Measure method freehand schematic diagram in vertical length of the point E and point F, point E and point G, point E and point H on the coronal plane projection. In the posterior view of the proximal tibia and fibula, point E1 is the projection point of point E on the coronal plane, point F1 is the projection point of point F on the coronal plane, point G1 is the projection point of point G on the coronal plane, and point H1 is the projection point of point H on the coronal plane.
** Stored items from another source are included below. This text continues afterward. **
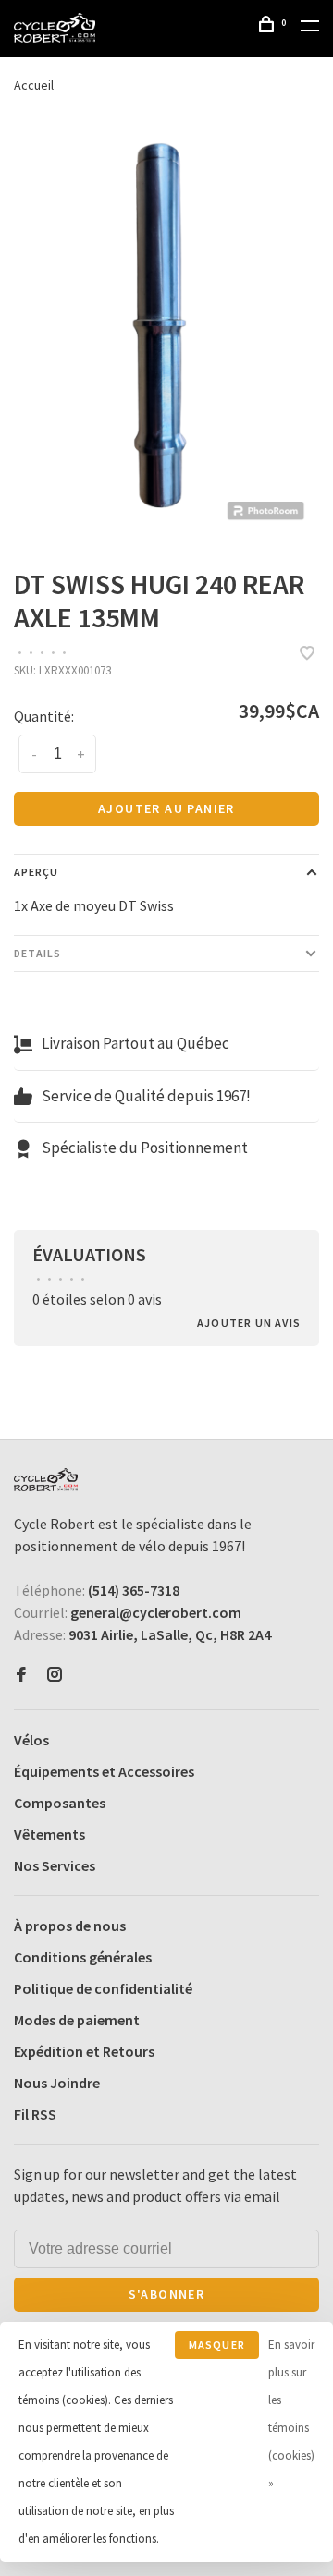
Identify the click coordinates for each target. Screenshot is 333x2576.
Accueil (34, 85)
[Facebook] (21, 1675)
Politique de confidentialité (103, 1988)
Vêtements (49, 1834)
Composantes (59, 1802)
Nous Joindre (57, 2082)
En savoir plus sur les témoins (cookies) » (291, 2414)
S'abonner (167, 2294)
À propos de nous (70, 1925)
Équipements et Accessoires (104, 1771)
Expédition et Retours (84, 2051)
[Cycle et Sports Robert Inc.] (46, 1479)
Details (37, 953)
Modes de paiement (77, 2020)
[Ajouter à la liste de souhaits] (307, 654)
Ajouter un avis (249, 1323)
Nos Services (54, 1865)
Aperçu (36, 872)
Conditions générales (83, 1957)
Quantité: (44, 716)
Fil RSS (35, 2114)
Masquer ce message (217, 2348)
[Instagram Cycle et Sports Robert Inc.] (54, 1675)
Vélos (31, 1740)
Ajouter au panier (166, 808)
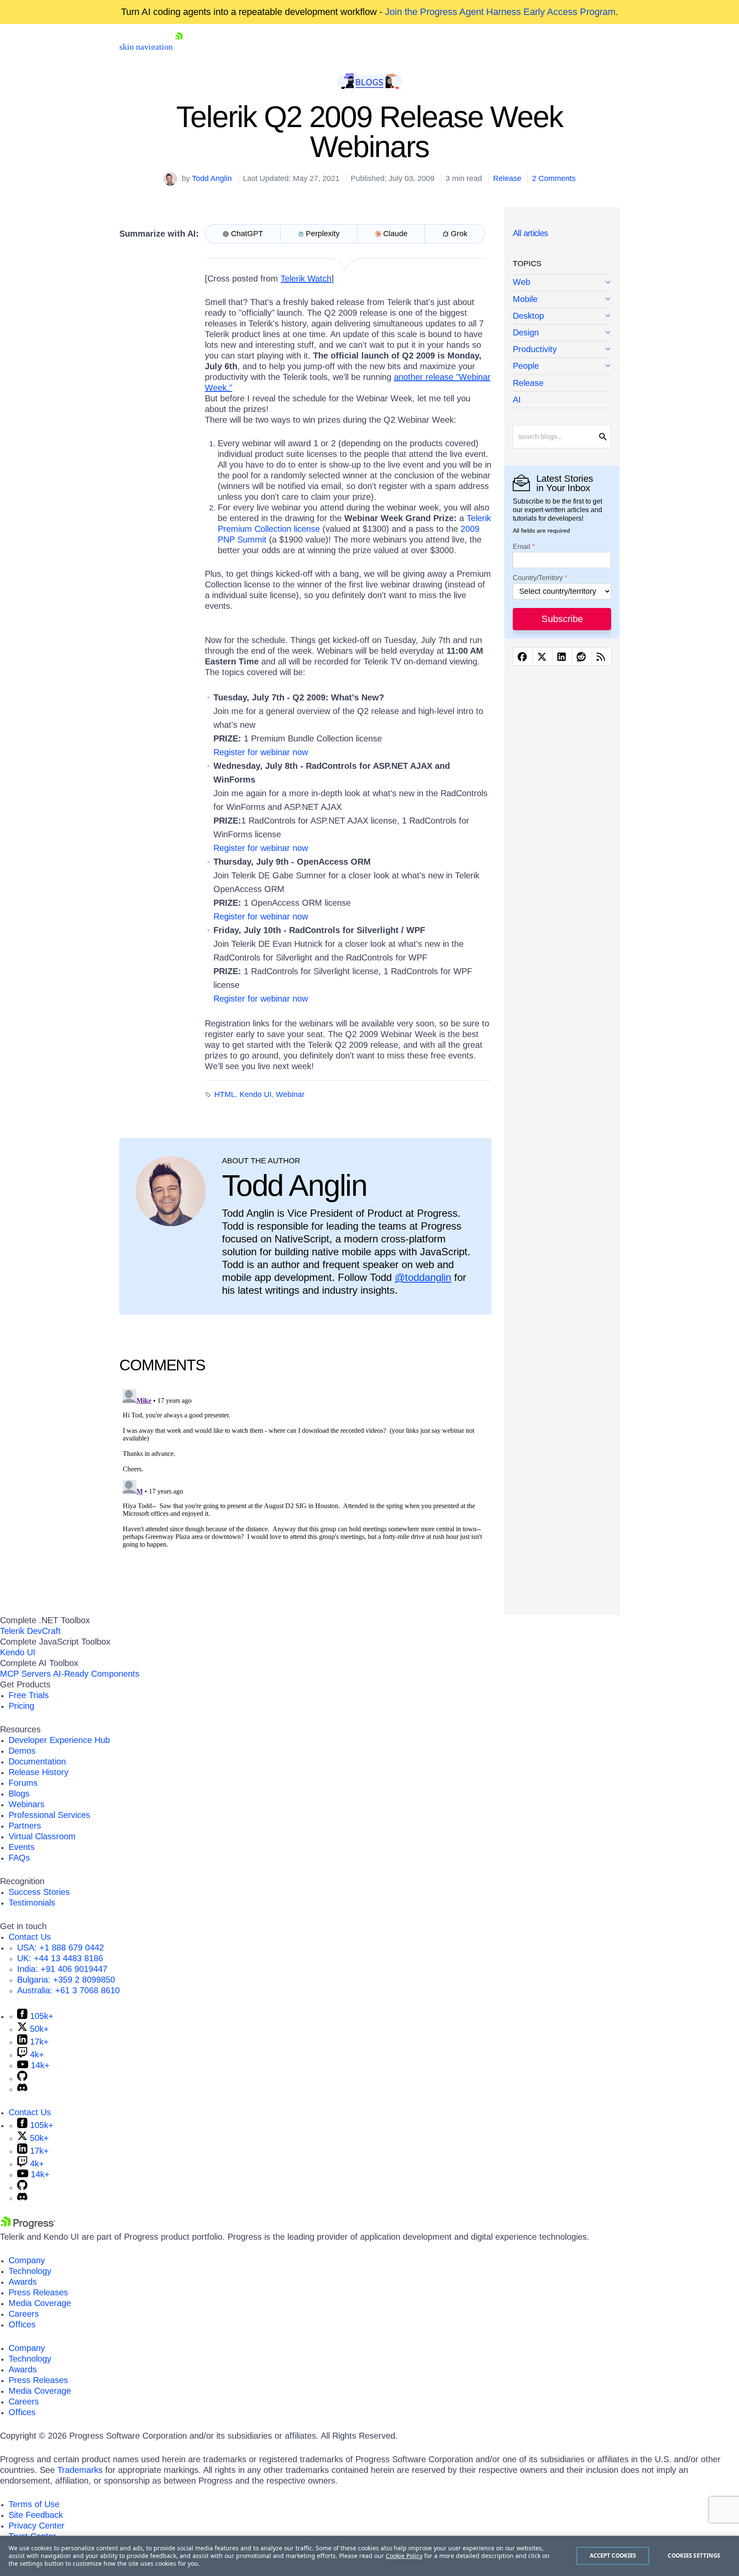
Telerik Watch (306, 278)
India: (62, 1969)
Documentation (37, 1761)
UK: (60, 1958)
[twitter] (542, 657)
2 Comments (554, 178)
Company (27, 2260)
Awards (23, 2281)
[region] (369, 2556)
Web (521, 282)
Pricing (21, 1705)
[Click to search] (603, 437)
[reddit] (582, 657)
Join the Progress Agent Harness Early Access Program (500, 11)
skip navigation (146, 46)
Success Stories (39, 1892)
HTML (224, 1094)
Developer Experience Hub (59, 1740)
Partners (25, 1825)
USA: (60, 1947)
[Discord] (22, 2088)
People (526, 366)
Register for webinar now (260, 752)
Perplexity (323, 233)
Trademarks (80, 2470)
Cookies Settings (694, 2555)
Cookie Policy (404, 2556)
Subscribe (562, 619)
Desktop (528, 315)
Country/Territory (538, 578)
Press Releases (38, 2292)
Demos (22, 1750)
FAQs (19, 1857)
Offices (22, 2324)
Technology (30, 2271)
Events (22, 1847)
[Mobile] (562, 299)
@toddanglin (423, 1277)
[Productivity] (562, 349)
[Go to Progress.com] (28, 2226)
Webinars (26, 1804)
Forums (23, 1782)
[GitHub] (22, 2078)
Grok (459, 233)
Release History (38, 1772)
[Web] (562, 282)
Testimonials (32, 1902)
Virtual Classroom (42, 1836)
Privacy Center (37, 2525)
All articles (530, 233)
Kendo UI (255, 1094)
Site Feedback (36, 2515)
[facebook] (523, 657)
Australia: (68, 1990)
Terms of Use (34, 2504)
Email (521, 546)
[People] (562, 366)
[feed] (601, 657)
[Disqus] (305, 1493)
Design (526, 332)
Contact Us (30, 1937)
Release (507, 178)
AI (517, 399)
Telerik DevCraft (30, 1631)
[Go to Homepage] (179, 46)
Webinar (290, 1094)
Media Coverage (40, 2303)
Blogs (19, 1793)
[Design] (562, 333)
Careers (24, 2313)
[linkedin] (562, 657)
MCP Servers (25, 1673)
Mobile (525, 299)
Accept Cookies (613, 2555)
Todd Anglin (212, 178)
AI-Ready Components (96, 1673)
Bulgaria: (66, 1979)
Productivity (535, 349)
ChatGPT (247, 233)
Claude (395, 233)
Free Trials (29, 1695)
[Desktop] (562, 316)
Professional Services (49, 1815)
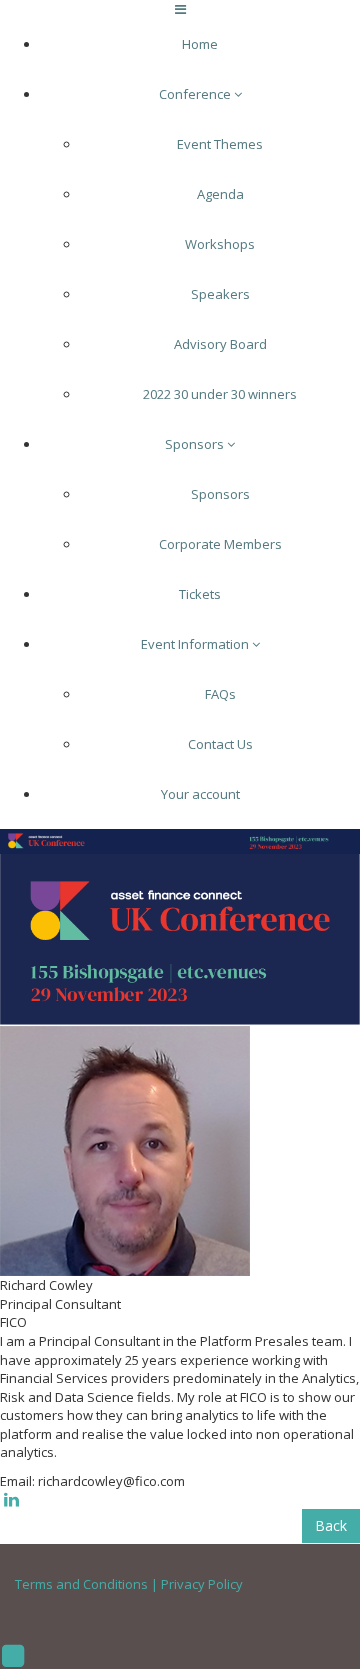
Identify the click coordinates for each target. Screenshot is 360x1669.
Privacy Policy (202, 1584)
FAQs (220, 694)
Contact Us (220, 744)
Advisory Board (220, 344)
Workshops (220, 244)
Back (331, 1525)
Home (200, 44)
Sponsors (196, 444)
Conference (196, 94)
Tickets (200, 594)
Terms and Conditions (81, 1584)
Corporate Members (220, 544)
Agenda (220, 194)
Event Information (196, 644)
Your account (200, 794)
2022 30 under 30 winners (220, 394)
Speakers (220, 294)
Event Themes (220, 144)
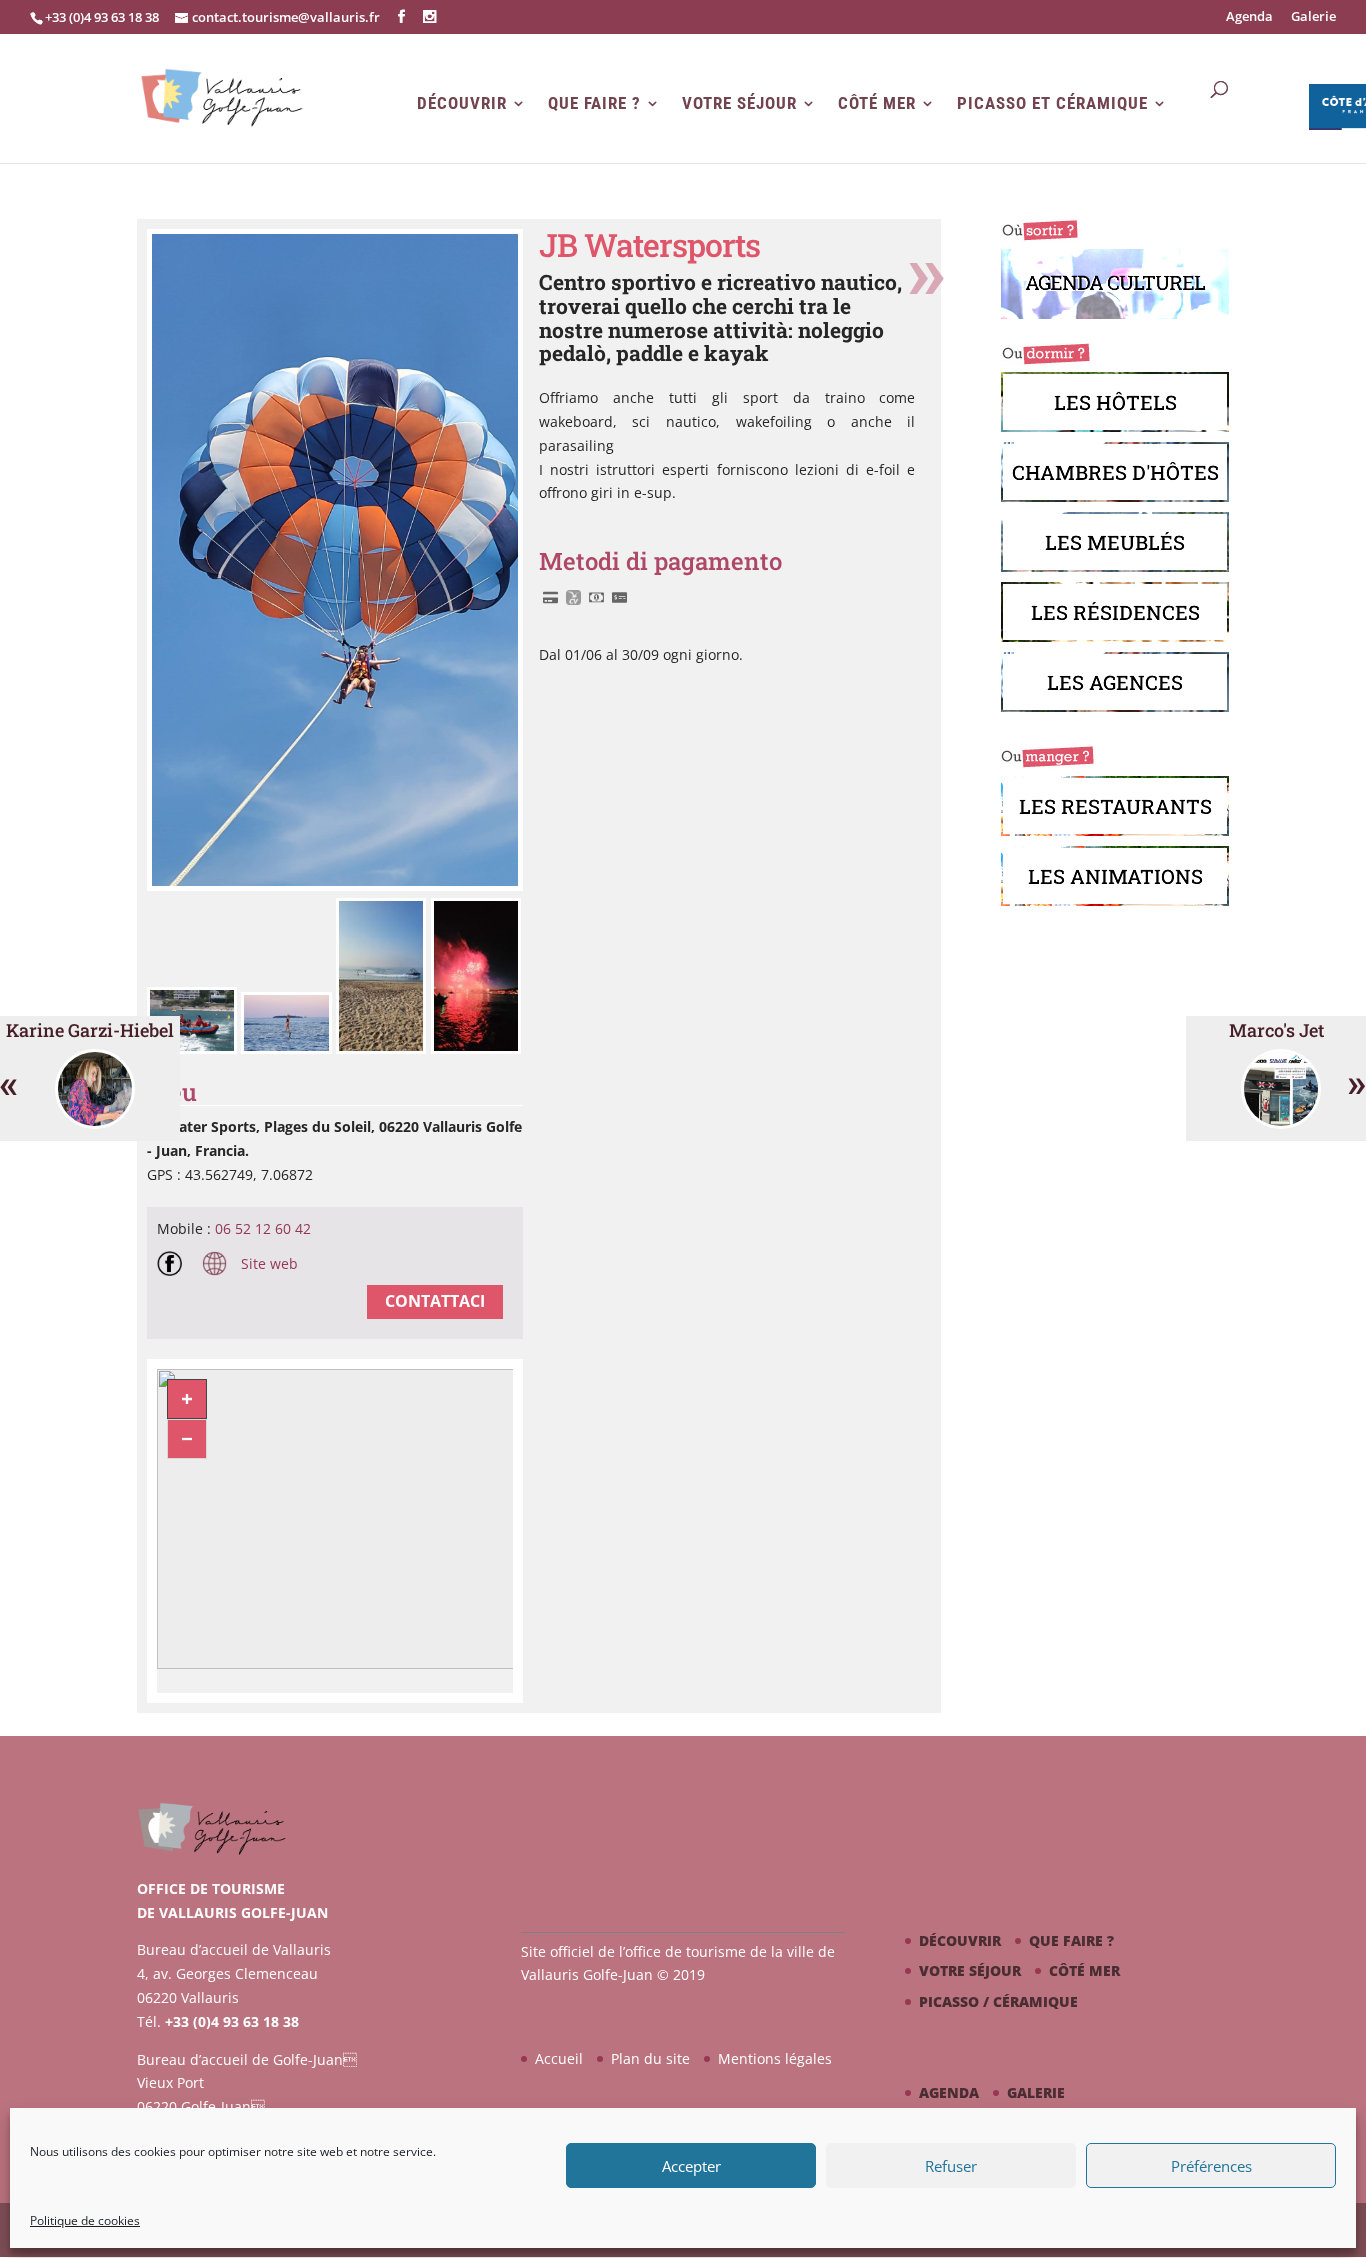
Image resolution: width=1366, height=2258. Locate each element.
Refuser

The vertical length of point E and point F, point E and point G, point E and point H on the coronal plane projection (cm) was to measure the distance between point E1 and point F1, point E1 and point G1, point E1 and point H1.

Fig. 7

Wu Classification of isolated avulsion fracture of the PCL. A 40‐year‐old female patient sustained fractures of the right isolated avulsion fracture of the PCL due to fall from bicycle in September 2018. It cannot be classified using the Schatzker classification from X‐ray imaging (A, B), poster column of Luo classification from CT (C). According to the Wu classification, based on results of CT (C, D, E) and 3D reconstruction (F, G, H), the fracture was located in the posterolateral and posteromedial columns in region II, segment 2.

Fig. 8

Wu Classification of isolated proximal fibular fracture. A 65‐year‐old male patient sustained fractures of the left isolated proximal fibular fracture due to a traffic accident in January 2013. It cannot be classified using the Schatzker classification from X‐ray imaging (A, B), and Luo classification from CT (C). According to the Wu classification, based on results of CT (C, D, E) and 3D reconstruction (F, G, H), the fracture was located in posterolateral column in region IV, segment 2.